Scientists have discovered a way to mass-produce solar panels made from a so-called miracle material that can significantly increase efficiency.
Perovskites have been hailed as having the potential to revolutionize renewable energy, but durability and reliability issues have made it difficult to translate their record-breaking success in the lab into commercial solar panels. It turns out that there is.
Extensive research into possible manufacturing methods for this technology has concluded that a vacuum-based approach has the potential to manufacture next-generation solar panels at commercial scale.
A team led by Germany’s Karlsruhe Institute of Technology and the U.S. National Renewable Energy Laboratory (NREL) has found that the vacuum process used to make everything from smartphones to LEDs has proven to be more effective than the solvent-based approaches typically used for manufacturing. I have discovered that there are benefits. Laboratory-scale solar cells.

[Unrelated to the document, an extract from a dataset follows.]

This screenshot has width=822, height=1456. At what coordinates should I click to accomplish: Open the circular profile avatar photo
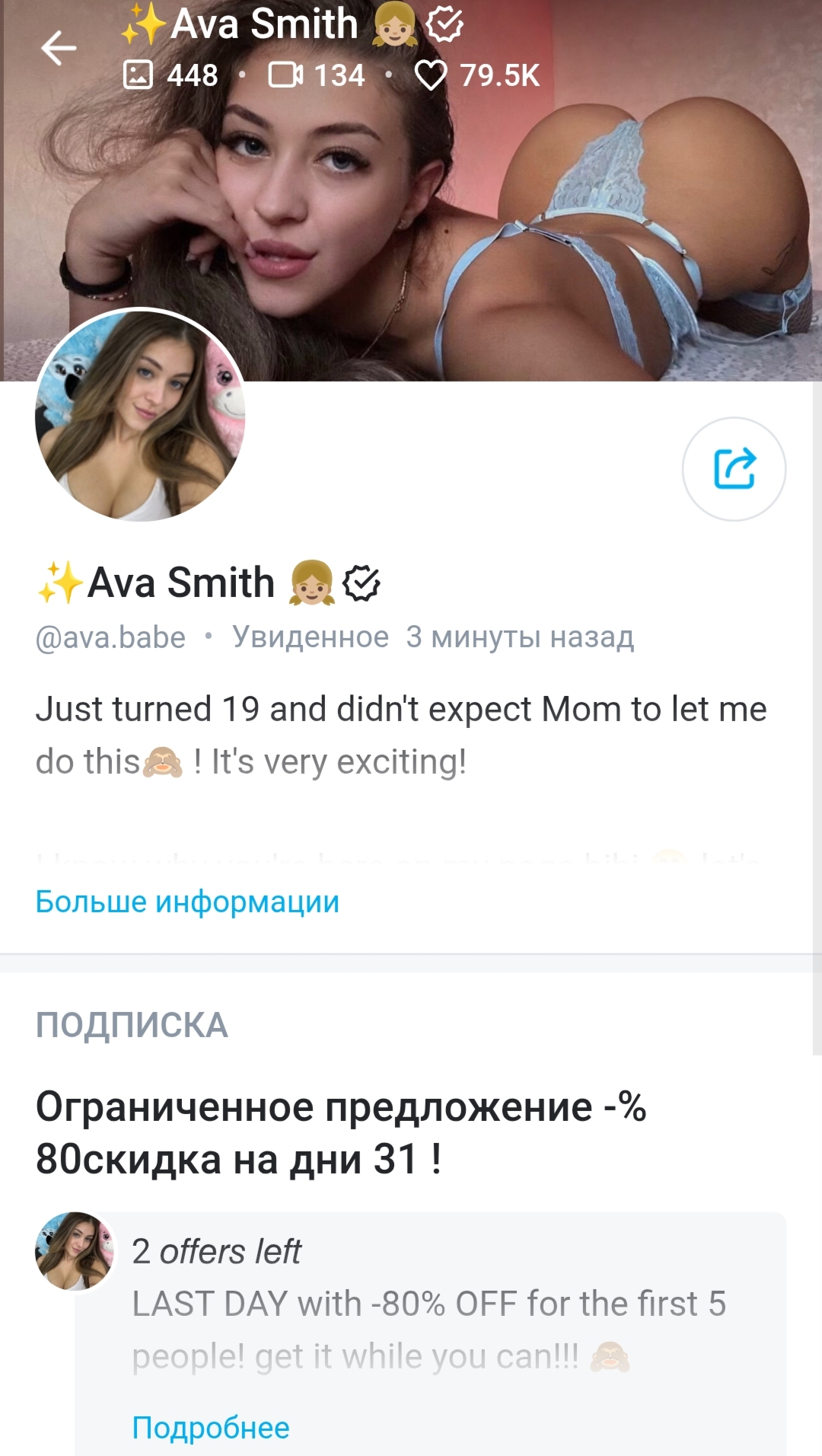(140, 415)
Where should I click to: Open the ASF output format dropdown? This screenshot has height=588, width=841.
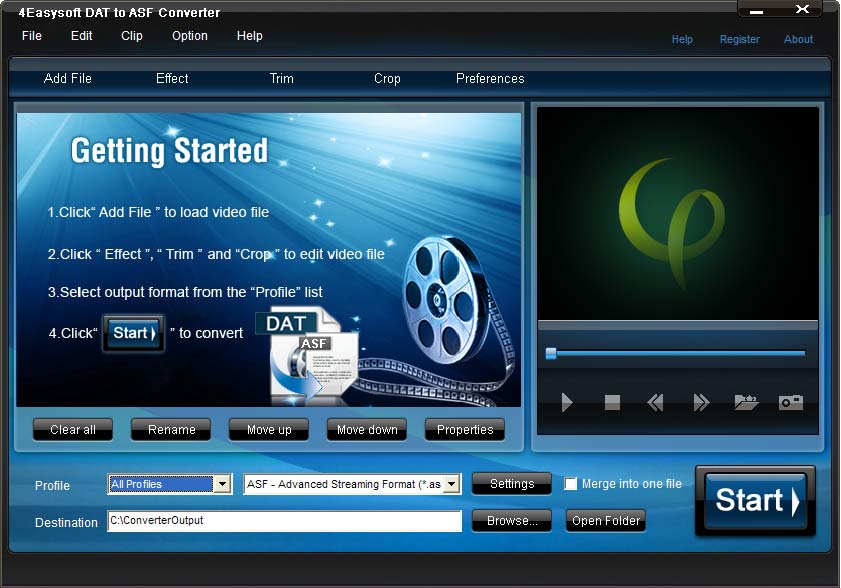click(x=453, y=484)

“Vacuum-based processes have proven their presence in industry for decades,” said Ulrich W. Paezold, professor at KIT’s Institute of Microstructure Technology and Institute of Photonics. I am.
“They can decisively advance the commercialization of solar cells, but they are vastly undervalued.”
Solar cells using a combination of perovskite and silicon have been demonstrated to have a much higher potential for generating electricity from solar energy compared to traditional silicon cells.
In November, researchers at Chinese solar power technology company Longi set a new world record for silicon perovskite tandem solar cells with an efficiency of 33.9 percent. This is nearly 30 percent more efficient than the highest-performance silicon cells.
The next generation cell has a theoretical efficiency limit of 43 percent, which is 50 percent higher than the 29 percent limit for silicon cells, but this is unlikely to be achieved at commercial scale.
Last year, a Chinese startup announced it had made a breakthrough in tandem silicon perovskite solar cells, allowing it to begin mass production and plans to build a factory in Jiangsu province.
British startup Oxford PV also plans to commercialize the technology with a production facility in Germany.
The latest advances are detailed in a paper entitled “Vapor-phase deposition of perovskite photovoltaics: a fast track to commercialization” in the journal Energy & Environmental Science.